One challenge is the new awareness of the importance of biodiversity, both for its ecological benefits and as an insurance against new diseases or pests that could wipe out whole species. When Dutch elm disease swept around the globe in the 1960s and 70s, it killed off around 25 million trees in Britain alone. By 1976, the United States had already lost around 38 million trees – few survived.
All this means that city planners can no longer rely on an elite pool of high-performing trees, such as the London plane. Instead, they're on the lookout for a more varied supply which can thrive in the increasingly harsh conditions urban forests have to offer. And it hasn't been easy.
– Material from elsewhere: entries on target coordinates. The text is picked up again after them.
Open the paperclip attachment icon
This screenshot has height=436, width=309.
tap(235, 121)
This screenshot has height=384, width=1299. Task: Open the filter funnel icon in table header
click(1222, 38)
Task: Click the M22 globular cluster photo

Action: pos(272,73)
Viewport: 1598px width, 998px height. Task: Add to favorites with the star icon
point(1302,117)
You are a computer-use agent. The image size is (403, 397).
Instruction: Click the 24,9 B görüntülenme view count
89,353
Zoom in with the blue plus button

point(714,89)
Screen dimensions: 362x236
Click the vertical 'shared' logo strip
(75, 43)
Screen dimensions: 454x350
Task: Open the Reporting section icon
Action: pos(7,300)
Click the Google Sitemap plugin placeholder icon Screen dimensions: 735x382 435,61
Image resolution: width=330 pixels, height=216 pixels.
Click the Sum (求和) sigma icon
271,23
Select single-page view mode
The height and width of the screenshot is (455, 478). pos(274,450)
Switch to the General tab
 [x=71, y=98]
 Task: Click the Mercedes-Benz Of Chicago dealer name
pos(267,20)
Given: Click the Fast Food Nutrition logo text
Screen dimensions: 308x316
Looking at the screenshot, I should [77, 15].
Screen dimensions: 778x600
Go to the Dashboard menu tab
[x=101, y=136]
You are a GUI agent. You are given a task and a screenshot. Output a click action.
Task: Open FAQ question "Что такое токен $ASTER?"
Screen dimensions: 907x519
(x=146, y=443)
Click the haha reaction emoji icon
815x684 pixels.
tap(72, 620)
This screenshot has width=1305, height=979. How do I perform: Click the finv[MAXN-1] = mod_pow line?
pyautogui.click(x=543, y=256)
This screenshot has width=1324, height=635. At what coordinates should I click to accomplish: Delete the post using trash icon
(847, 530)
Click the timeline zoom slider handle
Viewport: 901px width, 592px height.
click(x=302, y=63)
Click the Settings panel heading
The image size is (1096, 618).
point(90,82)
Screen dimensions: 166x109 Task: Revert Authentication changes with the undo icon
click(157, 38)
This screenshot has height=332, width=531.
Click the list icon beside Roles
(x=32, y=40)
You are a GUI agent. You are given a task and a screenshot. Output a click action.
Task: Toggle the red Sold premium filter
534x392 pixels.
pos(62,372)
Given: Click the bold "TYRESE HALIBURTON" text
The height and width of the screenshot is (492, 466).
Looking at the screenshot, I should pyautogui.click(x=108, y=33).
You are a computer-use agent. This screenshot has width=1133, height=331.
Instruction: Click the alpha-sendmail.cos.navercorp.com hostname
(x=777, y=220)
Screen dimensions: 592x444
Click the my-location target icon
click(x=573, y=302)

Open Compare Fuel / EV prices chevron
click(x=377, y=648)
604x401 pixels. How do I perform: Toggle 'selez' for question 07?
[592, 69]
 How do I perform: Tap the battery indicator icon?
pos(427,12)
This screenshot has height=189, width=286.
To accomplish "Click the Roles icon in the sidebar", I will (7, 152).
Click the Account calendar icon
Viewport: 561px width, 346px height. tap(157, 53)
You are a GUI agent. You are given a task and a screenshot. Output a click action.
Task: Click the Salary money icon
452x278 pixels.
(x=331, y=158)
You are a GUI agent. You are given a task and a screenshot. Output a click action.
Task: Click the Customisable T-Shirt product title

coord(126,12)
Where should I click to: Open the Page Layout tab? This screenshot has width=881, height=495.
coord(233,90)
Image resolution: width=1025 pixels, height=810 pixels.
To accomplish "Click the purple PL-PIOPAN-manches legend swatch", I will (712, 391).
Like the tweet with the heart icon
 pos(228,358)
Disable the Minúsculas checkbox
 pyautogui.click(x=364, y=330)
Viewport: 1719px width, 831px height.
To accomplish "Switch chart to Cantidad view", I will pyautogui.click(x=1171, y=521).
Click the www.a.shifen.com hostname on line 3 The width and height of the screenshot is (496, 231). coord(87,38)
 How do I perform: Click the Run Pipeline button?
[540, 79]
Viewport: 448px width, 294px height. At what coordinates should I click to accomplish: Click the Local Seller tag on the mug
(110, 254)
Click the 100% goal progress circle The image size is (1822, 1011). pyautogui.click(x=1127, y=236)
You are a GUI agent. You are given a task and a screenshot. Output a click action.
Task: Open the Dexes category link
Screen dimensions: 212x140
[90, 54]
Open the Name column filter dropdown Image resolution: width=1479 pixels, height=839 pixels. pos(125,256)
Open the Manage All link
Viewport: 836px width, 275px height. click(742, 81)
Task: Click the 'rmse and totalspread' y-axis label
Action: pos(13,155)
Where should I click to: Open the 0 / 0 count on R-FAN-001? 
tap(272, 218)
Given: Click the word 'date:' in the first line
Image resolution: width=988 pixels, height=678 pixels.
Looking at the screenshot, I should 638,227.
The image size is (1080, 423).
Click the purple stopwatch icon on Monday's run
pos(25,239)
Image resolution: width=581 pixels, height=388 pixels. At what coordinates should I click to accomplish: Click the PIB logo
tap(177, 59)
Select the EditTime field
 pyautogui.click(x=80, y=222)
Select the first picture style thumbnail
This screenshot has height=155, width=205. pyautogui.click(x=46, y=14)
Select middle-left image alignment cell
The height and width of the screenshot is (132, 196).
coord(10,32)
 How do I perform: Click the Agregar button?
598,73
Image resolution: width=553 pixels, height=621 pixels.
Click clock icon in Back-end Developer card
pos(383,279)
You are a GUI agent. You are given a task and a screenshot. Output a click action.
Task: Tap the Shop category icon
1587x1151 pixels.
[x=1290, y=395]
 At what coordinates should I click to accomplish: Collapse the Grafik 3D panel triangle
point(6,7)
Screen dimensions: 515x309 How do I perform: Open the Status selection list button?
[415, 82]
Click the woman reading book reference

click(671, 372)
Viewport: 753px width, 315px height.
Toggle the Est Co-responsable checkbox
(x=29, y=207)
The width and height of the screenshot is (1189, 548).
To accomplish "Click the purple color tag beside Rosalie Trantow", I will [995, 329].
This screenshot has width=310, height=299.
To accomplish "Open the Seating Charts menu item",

According to one estimate, there are currently around 800,000 street trees in London, with the ones that end up on pavements carefully selected by developers and city arborists. But even once they've identified a species that could work, getting hold of enough of these trees to populate a city is a huge challenge. There's often little incentive for plant nurseries to invest the time and money it takes to grow young trees unless they know there's going to be a market for them in 10 years' time – and at the moment, most demand is for a narrow selection of small trees like silver birches.
"Frankly, just sticking in really small rowans or birches is not really going to deliver what we want in the future," says Hirons. "You take away those last statuesque plane trees, and that's what you're left with."
Next there's the surprisingly high mortality rate for young trees, which are particularly vulnerable in the years it takes for them to establish in their new home. Hirons says this is currently around 13% – but in some situations it's significantly higher. Nearly 50% of the new trees added to one street in Toronto, Canada were dead within three years.
However, Hirons is optimistic that cities can solve these problems.
One important change will be to make it clear to growers that there is demand for certain larger tree species, in advance of when they're needed. But even more vital is designing the spaces they will inhabit with their physiological requirements in mind – ideally, larger pockets of land where they can develop healthy root systems.
And support in their early years is also crucial. "It's like with human children – if you don't have a good start, you will get the consequences later in your life," says Konijnendijk. "It means we need to help them along the way, basically." This includes things like "mulching" – adding organic matter to the root surface to seal in moisture – watering, and making sure they've got enough space, above and below ground.
If urban planners get it right, over the next few decades cities across the globe may soon break away from the monoculture aesthetic that London plane trees have lent them for centuries – and pioneer something more colourful. Hirons is rooting, quite literally, for more gingkos (ancient trees that once lived alongside dinosaurs) which are currently popular in Japan.
"I do like gingkos," says Hirons. "I think they've got a lot of character they become sort of more and more on unweildy and wild as they get older. They're really resilient, and they also can deliver just fantastic yellow-gold autumn colour as well." Of course, what he'd really like to see are baobabs – strange, bulbous trees that flourish in the Sahel region of Africa on the edge of the Sahara desert – "but then we really would be in the realm of serious climate change…" he says.